--- Begin ---

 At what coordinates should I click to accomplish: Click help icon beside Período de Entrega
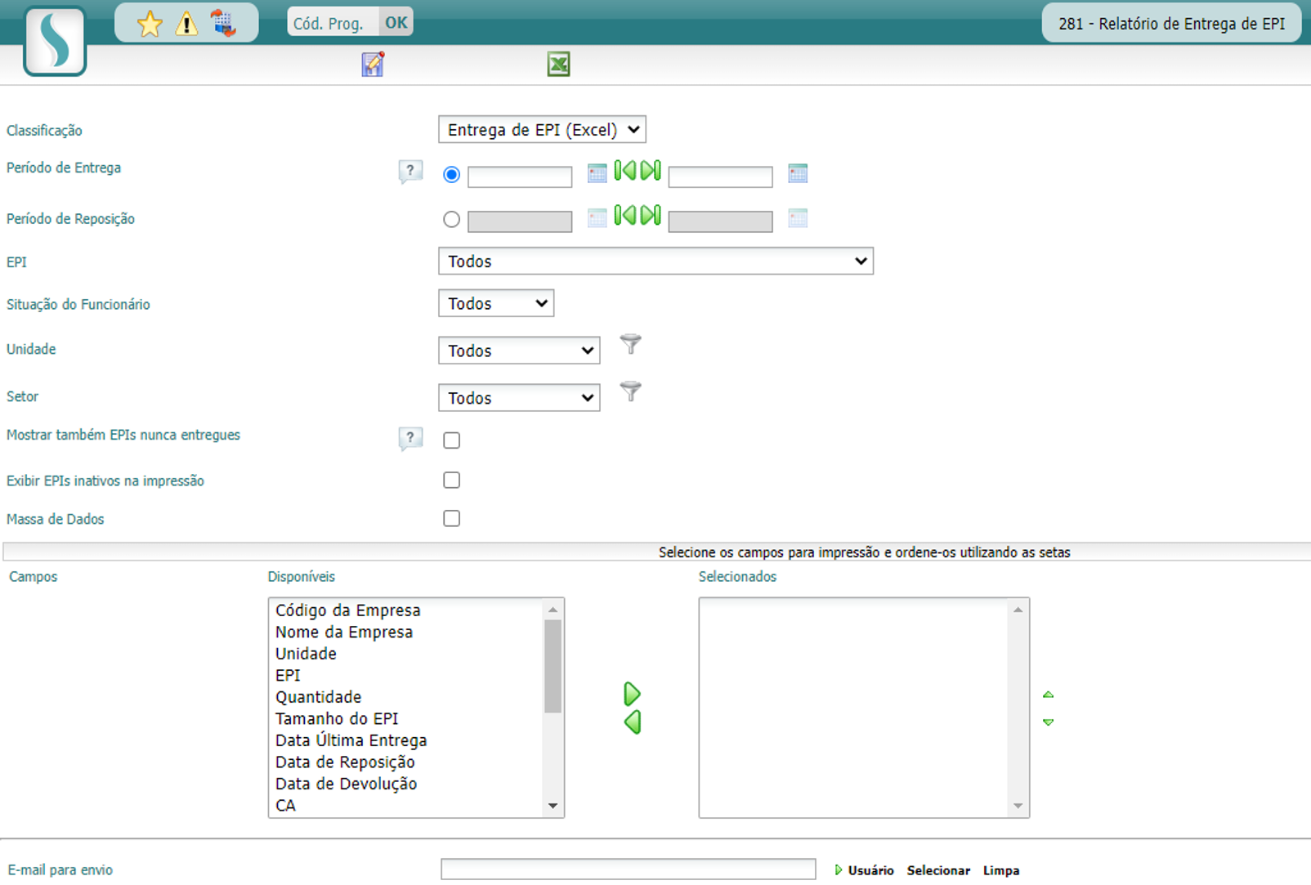[x=410, y=171]
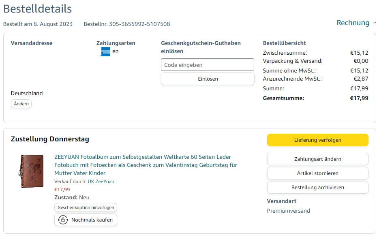The width and height of the screenshot is (379, 237).
Task: Archive order with Bestellung archivieren
Action: (x=317, y=188)
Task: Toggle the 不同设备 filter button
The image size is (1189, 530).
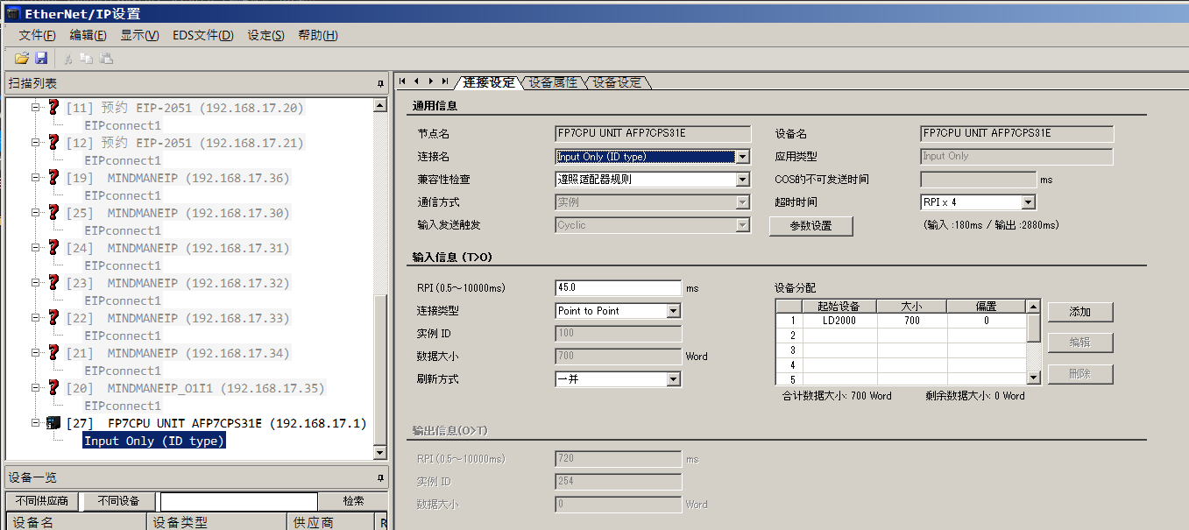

--- End ---

### WHAT TO WORK ON:
Output all of the data above verbatim, line for line, leaving out the pictures.

### RESULT OF THE EXERCISE:
 At what coordinates should I click to accomplish: Click help icon beside Período de Entrega
[x=410, y=171]
The width and height of the screenshot is (379, 237).
Task: Archive order with Bestellung archivieren
Action: (x=317, y=188)
Task: Toggle the 不同设备 filter button
The image size is (1189, 530).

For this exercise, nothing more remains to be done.